# Help!! What kind of pleco & how much bigger......



## 9supratt4 (Jan 21, 2005)

Well I have done a lot of searching through different forums and thousands of pictures of pleco's and I still can't figure out what type of pleco I have and how much bigger it will get. If it gets any bigger I am afraid I might have to find it a new home. It currently is about 6 inches long.

Please Help!!!!!!


----------



## joe kool (Jan 24, 2005)

find him a new home ... that's your standard "pleco" from the LFS and they'll get huge. I've "seen" them in the 20" range and I hear they get bigger. you might try something like a "brushynose" ad they usually top out around 6-7" max. there are many relatively easy to keep "plecos" that you can get that stay under or around 7" but most of them your going to pay a priemium for.
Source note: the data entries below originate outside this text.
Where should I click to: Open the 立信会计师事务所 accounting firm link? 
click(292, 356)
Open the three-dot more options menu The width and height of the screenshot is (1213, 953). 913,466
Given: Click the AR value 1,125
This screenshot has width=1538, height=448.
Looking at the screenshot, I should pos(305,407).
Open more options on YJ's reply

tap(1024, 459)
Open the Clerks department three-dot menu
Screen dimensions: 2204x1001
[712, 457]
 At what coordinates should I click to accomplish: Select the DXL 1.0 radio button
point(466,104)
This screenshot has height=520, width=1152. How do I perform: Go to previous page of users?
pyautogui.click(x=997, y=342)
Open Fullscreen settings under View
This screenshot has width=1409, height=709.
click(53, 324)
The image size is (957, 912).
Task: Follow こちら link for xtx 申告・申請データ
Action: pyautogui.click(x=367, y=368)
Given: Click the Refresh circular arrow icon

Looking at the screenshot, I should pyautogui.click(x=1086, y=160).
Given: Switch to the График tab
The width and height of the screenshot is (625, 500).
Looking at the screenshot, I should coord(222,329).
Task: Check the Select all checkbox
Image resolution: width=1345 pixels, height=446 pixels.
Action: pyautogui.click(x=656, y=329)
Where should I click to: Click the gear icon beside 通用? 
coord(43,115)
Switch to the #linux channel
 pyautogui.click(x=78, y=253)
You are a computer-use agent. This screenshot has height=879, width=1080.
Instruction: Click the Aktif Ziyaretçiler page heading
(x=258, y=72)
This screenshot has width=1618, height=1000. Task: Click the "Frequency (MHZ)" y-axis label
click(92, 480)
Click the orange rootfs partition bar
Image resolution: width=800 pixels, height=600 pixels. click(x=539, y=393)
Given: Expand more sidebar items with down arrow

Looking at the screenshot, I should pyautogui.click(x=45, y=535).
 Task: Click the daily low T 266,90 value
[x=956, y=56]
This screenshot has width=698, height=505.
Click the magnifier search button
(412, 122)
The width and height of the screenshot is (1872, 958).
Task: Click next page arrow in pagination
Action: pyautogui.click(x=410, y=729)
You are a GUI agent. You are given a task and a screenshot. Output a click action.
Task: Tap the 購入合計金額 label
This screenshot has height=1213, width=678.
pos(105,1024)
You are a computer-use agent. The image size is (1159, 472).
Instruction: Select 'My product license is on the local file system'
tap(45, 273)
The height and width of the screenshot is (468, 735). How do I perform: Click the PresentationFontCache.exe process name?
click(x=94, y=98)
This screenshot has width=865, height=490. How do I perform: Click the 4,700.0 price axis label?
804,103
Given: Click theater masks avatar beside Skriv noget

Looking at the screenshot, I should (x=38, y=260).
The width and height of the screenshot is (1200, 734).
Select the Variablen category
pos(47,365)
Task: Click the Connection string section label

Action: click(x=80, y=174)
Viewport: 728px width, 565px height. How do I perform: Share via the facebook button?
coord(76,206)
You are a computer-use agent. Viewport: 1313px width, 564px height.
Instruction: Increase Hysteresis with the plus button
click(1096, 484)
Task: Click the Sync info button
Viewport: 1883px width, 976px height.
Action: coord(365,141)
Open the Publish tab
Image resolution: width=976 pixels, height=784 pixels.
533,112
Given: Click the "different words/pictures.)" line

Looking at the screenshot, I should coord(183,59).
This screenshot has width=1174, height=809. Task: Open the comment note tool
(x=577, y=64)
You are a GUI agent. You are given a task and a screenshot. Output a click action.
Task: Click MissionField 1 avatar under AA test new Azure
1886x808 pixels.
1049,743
We're not talkin your $5 LFS fish. a standard brushynose in a LFS will be in the $10 -$11 range and some of the nicer ones can command upwards of $100+ Do shop around and DON'T be afraid to buy online from some of the folks on here as most plecos travle well and MOST folks that ship fish on here know the best way to get them to you. 

I've personally got fish from Suem & lotsoffish and FortWayneFish but there are many one here that can get you some nice plecos at 1/2 or less than what your LFS can $$$ wise


----------